U.S. Rep. Steve Cohen, the Memphis Democrat who has pushed marijuana decriminalization and other types of criminal-justice reform in the U.S. House, agreed.

In a letter supporting the Memphis ordinance, he wrote it "would keep young people in the city, disproportionately African-Americans, from being subject to convictions that can affect their future or current employment and create a barrier to scholarship and housing opportunities."

Memphis City Council member Berlin Boyd, who is black, sponsored the ordinance after watching the positive response it received in Nashville.

The Nashville ordinance was gradual, coming a year after a failed attempt to hold a public referendum on the issue.

Nashville Metro Councilman Russ Pulley, a former police officer and FBI agent, said the goal is not to take it easy on offenders who are arrested for more serious crimes or who have a violent criminal past.

"In no way, shape or form would this inhibit the police to conduct those types of investigations ... and take guns off the street," said Pulley, who is co-sponsoring the Nashville ordinance.

Neither city has seen a groundswell of opponents, but there has been some pushback. Gov. Bill Haslam told reporters in late August he is "not a fan" of the ordinances.

"While I do think we've had some people who have spent more time in jail than they need to for that, I'm not in favor of decriminalizing that," he said.

Some state lawmakers have questioned whether the ordinances and their reduced punishments conflict with the stiffer penalties required by state law.

Directive a
Could you copy out the ordinance passage in full, word for word?
The rows that come next bear no relation to the ordinance passage.

Data records

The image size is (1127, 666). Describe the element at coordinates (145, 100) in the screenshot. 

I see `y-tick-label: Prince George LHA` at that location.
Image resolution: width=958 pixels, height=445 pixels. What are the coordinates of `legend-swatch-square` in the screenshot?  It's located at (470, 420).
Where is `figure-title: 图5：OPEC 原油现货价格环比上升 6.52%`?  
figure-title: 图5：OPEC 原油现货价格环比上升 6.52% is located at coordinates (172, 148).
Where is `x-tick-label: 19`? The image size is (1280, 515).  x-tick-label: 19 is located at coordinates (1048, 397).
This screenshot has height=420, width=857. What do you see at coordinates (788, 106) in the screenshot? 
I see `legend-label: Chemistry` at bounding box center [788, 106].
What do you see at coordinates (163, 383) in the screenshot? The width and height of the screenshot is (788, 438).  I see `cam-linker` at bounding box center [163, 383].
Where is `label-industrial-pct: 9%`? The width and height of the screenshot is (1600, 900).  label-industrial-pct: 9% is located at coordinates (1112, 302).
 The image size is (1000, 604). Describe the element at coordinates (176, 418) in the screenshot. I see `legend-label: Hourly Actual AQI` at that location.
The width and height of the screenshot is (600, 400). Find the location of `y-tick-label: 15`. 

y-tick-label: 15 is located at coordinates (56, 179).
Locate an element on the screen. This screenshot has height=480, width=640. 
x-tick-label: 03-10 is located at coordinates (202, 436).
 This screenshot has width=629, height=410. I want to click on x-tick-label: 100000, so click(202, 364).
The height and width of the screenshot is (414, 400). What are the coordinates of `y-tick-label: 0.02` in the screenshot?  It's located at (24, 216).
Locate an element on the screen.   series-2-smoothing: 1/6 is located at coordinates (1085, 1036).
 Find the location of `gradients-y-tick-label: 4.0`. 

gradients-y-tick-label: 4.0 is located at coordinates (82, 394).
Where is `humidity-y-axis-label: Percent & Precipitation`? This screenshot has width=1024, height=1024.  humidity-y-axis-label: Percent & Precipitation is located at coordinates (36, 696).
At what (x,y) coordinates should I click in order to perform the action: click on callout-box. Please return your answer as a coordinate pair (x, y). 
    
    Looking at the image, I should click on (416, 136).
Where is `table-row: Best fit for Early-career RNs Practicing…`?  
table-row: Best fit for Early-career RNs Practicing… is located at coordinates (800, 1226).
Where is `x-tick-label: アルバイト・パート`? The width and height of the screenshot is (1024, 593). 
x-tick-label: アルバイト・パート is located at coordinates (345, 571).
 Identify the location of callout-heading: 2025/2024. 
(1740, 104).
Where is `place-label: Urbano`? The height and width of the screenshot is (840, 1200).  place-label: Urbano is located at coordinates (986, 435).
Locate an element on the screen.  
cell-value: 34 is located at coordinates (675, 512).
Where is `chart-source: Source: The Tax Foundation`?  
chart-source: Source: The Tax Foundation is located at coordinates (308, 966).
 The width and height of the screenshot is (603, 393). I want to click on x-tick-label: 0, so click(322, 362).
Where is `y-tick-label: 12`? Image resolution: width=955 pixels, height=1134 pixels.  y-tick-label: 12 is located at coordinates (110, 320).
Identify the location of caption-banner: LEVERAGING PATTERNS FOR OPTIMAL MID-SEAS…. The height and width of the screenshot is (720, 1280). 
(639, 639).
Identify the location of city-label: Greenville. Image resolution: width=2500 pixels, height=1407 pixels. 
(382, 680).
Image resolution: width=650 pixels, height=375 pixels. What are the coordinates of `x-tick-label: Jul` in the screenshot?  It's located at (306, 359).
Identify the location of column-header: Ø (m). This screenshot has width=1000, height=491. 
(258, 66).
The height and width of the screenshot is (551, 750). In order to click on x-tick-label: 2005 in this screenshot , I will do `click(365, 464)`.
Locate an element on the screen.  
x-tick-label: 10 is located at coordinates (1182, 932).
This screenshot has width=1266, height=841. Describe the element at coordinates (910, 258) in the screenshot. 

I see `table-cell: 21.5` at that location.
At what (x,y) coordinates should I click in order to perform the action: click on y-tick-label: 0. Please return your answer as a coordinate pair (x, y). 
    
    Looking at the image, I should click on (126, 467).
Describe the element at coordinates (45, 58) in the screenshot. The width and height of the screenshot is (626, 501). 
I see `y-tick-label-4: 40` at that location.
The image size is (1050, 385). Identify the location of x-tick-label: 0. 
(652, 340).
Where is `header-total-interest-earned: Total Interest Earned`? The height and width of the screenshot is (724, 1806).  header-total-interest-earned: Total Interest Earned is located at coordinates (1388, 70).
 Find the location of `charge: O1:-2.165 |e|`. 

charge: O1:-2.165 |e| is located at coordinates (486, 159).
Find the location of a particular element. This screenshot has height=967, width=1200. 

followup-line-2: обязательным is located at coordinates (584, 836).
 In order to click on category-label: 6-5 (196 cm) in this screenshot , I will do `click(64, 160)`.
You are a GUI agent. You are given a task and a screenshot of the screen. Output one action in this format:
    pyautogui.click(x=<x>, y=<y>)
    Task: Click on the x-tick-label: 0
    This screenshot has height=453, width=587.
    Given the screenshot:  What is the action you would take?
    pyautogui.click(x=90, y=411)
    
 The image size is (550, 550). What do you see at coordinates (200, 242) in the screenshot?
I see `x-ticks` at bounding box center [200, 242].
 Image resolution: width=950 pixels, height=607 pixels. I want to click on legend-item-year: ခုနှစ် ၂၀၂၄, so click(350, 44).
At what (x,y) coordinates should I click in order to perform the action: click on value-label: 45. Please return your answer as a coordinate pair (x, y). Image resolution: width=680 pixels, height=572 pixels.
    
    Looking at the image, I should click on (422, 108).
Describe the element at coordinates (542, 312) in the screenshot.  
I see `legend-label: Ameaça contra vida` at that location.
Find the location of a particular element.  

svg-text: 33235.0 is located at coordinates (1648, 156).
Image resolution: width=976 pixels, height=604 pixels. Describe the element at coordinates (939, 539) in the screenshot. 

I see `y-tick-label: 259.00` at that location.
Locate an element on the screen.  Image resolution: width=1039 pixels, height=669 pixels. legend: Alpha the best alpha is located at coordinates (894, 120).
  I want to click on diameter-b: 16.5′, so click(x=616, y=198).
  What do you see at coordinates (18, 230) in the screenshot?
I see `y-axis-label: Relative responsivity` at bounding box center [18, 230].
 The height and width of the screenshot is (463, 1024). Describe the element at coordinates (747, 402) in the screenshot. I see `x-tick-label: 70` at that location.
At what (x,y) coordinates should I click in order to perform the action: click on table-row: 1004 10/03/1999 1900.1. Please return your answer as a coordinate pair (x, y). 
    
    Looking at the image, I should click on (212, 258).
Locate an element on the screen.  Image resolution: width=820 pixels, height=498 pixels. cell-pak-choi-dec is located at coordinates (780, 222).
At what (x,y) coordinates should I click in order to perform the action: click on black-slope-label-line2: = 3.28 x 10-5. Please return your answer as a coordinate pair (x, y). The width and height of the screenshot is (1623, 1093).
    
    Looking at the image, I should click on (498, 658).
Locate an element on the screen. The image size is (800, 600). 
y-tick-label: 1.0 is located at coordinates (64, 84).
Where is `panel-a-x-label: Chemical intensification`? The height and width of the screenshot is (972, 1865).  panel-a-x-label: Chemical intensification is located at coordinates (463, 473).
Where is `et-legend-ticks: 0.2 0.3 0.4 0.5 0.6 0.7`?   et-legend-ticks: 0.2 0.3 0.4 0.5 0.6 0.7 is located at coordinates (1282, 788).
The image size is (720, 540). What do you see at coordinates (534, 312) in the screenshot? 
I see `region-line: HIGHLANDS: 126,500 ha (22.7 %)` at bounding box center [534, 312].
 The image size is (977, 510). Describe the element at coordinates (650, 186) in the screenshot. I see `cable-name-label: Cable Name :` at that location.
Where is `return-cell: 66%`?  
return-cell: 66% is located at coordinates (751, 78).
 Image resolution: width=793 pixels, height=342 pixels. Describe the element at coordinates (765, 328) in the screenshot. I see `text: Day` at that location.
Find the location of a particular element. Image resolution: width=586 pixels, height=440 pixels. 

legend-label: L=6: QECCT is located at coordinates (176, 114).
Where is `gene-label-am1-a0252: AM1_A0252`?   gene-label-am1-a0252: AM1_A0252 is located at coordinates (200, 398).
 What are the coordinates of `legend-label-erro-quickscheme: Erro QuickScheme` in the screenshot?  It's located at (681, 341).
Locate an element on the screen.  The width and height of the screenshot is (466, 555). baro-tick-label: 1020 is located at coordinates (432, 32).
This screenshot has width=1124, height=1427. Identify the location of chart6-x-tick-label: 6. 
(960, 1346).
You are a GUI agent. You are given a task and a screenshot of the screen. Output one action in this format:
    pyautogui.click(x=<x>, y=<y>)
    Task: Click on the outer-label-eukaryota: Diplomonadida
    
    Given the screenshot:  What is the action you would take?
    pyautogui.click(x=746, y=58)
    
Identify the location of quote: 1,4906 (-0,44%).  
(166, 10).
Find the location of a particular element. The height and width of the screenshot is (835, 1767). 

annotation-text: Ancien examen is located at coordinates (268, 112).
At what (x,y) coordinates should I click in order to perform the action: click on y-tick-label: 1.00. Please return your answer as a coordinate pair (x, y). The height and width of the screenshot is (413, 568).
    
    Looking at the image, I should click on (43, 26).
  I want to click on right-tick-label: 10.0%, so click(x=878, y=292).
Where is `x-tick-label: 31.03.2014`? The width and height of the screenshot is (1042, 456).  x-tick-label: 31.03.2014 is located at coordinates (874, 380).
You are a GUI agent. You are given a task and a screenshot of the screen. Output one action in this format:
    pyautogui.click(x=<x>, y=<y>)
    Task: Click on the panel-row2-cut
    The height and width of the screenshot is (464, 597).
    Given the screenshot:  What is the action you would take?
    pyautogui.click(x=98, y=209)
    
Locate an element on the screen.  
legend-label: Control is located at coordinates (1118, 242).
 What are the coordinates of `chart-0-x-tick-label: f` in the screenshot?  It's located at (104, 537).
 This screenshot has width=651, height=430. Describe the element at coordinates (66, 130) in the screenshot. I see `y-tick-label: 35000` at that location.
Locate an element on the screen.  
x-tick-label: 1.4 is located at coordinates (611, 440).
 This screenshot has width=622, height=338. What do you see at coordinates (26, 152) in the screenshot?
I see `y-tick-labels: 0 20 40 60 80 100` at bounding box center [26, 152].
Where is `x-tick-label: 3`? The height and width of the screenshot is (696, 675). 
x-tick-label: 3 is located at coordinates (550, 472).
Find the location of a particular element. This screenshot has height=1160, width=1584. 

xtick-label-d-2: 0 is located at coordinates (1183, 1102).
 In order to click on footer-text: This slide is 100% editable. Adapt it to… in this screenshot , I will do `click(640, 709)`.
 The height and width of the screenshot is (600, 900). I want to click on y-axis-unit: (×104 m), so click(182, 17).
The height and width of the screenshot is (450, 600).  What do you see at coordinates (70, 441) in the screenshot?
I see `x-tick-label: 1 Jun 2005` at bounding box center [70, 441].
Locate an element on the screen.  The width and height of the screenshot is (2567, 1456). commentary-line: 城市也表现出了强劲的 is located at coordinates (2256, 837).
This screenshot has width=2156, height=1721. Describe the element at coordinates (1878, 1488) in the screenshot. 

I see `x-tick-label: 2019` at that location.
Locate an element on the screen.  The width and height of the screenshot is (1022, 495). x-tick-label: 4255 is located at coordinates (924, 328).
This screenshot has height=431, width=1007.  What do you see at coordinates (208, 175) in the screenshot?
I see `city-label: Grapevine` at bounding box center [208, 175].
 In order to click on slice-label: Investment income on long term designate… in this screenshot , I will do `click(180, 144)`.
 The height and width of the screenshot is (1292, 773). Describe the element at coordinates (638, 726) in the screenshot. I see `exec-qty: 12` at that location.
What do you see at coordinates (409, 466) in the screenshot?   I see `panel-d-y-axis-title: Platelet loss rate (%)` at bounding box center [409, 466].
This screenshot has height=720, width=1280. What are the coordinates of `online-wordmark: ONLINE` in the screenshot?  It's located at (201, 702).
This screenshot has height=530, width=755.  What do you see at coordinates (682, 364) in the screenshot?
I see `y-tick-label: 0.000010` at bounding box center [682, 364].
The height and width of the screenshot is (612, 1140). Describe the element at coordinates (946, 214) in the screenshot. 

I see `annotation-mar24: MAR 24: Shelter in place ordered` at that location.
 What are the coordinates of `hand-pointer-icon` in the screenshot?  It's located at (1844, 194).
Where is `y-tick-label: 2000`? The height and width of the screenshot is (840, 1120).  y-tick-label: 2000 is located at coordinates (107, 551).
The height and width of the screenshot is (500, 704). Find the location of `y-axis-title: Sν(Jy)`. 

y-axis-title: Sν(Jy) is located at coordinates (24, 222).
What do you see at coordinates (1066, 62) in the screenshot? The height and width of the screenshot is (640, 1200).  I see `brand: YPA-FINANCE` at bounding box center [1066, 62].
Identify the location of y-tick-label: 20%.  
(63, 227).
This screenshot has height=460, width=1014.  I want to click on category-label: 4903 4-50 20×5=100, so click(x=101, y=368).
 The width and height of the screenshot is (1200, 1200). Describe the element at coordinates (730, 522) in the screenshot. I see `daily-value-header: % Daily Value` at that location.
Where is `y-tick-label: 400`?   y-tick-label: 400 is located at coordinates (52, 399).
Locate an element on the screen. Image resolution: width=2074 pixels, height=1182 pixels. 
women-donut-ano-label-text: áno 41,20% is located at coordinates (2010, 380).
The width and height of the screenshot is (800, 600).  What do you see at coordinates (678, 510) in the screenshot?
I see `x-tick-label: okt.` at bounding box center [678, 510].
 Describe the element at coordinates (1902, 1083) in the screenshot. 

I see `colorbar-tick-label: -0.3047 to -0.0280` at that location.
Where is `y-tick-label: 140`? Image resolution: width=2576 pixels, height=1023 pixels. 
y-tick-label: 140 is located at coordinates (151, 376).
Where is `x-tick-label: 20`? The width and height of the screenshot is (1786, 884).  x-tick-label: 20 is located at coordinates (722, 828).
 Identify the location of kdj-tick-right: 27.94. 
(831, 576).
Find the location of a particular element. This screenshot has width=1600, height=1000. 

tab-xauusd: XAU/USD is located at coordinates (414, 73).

Directive b
Could you render the rows as a Markdown table with the columns Number and Line, starting with the line containing "The width and height of the screenshot is (600, 400)." and going on through the line containing "y-tick-label: 15 is", leaving out any blank lines?

Expected answer a
U.S. Rep. Steve Cohen, the Memphis Democrat who has pushed marijuana decriminalization and other types of criminal-justice reform in the U.S. House, agreed.

In a letter supporting the Memphis ordinance, he wrote it "would keep young people in the city, disproportionately African-Americans, from being subject to convictions that can affect their future or current employment and create a barrier to scholarship and housing opportunities."

Memphis City Council member Berlin Boyd, who is black, sponsored the ordinance after watching the positive response it received in Nashville.

The Nashville ordinance was gradual, coming a year after a failed attempt to hold a public referendum on the issue.

Nashville Metro Councilman Russ Pulley, a former police officer and FBI agent, said the goal is not to take it easy on offenders who are arrested for more serious crimes or who have a violent criminal past.

"In no way, shape or form would this inhibit the police to conduct those types of investigations ... and take guns off the street," said Pulley, who is co-sponsoring the Nashville ordinance.

Neither city has seen a groundswell of opponents, but there has been some pushback. Gov. Bill Haslam told reporters in late August he is "not a fan" of the ordinances.

"While I do think we've had some people who have spent more time in jail than they need to for that, I'm not in favor of decriminalizing that," he said.

Some state lawmakers have questioned whether the ordinances and their reduced punishments conflict with the stiffer penalties required by state law.

Expected answer b
| Number | Line |
|---|---|
| 1 | The width and height of the screenshot is (600, 400). Find the location of `y-tick-label: 15`.  |
| 2 | y-tick-label: 15 is located at coordinates (56, 179). |